Problem requirements: Which of the lines in the listing that follows hold "will"? Pull each one out.

Records for the task:
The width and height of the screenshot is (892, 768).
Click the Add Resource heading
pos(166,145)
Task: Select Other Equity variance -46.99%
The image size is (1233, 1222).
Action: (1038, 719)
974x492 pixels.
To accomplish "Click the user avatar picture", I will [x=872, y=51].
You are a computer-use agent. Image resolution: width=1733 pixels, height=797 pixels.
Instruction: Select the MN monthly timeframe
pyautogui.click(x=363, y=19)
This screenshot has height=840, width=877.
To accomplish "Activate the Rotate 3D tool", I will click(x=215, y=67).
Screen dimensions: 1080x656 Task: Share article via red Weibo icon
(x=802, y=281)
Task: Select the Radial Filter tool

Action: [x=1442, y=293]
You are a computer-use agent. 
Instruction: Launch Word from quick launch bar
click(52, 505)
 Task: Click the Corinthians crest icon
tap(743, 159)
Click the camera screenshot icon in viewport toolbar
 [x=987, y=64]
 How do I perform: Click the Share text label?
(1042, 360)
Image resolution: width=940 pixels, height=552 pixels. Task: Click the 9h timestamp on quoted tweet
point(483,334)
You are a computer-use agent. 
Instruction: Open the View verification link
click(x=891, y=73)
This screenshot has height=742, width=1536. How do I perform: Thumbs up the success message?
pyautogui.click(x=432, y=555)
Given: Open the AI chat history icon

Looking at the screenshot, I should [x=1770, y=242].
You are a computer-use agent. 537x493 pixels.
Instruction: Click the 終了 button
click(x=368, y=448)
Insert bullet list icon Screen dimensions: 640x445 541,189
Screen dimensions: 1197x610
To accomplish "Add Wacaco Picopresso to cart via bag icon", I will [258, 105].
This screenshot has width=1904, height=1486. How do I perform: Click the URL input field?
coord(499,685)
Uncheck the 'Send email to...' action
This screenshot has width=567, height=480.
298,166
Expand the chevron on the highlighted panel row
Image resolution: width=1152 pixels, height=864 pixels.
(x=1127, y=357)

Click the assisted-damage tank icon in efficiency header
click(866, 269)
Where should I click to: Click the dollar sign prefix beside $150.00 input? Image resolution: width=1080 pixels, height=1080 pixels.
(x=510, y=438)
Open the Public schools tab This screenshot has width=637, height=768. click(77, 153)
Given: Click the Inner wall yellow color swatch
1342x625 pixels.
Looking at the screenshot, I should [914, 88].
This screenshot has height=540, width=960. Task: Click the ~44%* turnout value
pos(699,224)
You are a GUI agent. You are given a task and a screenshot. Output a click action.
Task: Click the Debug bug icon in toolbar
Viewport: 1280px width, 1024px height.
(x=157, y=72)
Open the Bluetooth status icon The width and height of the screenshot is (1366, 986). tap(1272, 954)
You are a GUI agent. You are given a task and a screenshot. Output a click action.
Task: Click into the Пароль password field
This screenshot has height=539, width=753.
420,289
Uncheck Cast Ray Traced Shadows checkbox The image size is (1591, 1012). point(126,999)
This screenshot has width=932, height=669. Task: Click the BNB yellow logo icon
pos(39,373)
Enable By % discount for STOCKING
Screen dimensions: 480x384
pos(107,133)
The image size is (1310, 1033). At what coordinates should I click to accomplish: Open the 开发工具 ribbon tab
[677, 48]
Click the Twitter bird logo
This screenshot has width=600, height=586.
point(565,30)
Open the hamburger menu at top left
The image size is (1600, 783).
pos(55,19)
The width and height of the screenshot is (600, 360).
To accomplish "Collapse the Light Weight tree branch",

Output for this task:
To accomplish "Click the user avatar picture", I will [x=872, y=51].
To accomplish "Activate the Rotate 3D tool", I will click(x=215, y=67).
To accomplish "Add Wacaco Picopresso to cart via bag icon", I will [258, 105].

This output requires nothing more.